Under pressure from the union, the federal Mine Safety and Health Administration proposed a new rule this summer to cut the amount of silica dust that miners can be exposed to in an eight-hour shift by half — from 100 to 50 micrograms per cubic meter. As far back as 1974, on the heels of the big struggles waged by union miners in the coalfields, the change had been recommended by the Centers for Disease Control and Prevention. 

“At long last, there is a proposed rule to limit the level of silica dust in mines,” said United Mine Workers President Cecil Roberts in a statement issued June 30. “Workers in other industries have long been protected from excessive exposure to silica dust, but miners were not, even though they work in an environment where silica dust is encountered daily.” 

In a public hearing in Beaver, West Virginia, Aug. 10, miners discussed the proposed rule and their experiences being asked by company officials to help falsify samples to evade penalties.

“I’ve got 30 years of experience. I know the tricks and how they operate,” miner Terry Lilly testified at the hearing. He has black lung, with just 40% lung capacity. “If we can stop this, we can save some lives.” 

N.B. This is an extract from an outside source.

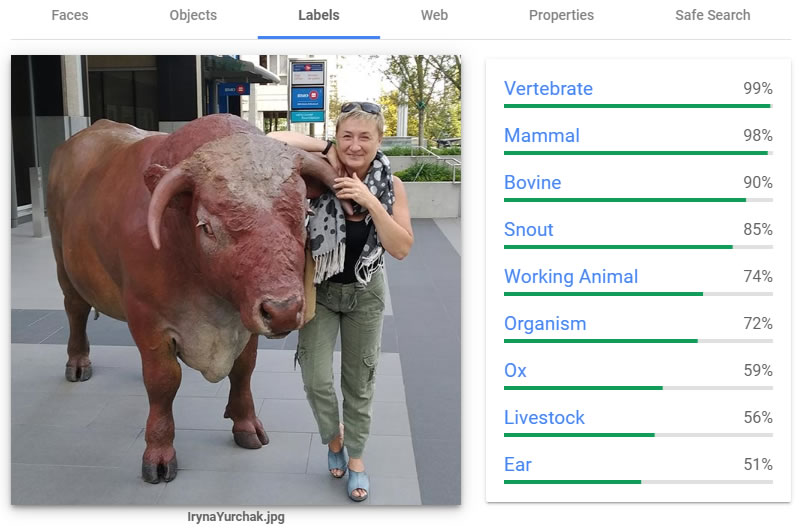This screenshot has height=531, width=799.
Task: Go to the Safe Search tab
Action: [712, 15]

At a black lung testing center in Oak Hill, West Virginia, at the end of August, Kevin Weikle, 34, found out he has already developed reduced lung capacity from progressive massive fibrosis, an aggressive form of black lung that affects younger miners. “It never crossed my mind that I’d be like this at 34,” he told the hearing. 

Regulations by themselves accomplish little. It will take a renewed fight by the miners and their union, backed by active solidarity from the labor movement, to enforce the proposed new lower silica dust levels, and to reimpose union-run safety committees with the power to shut production.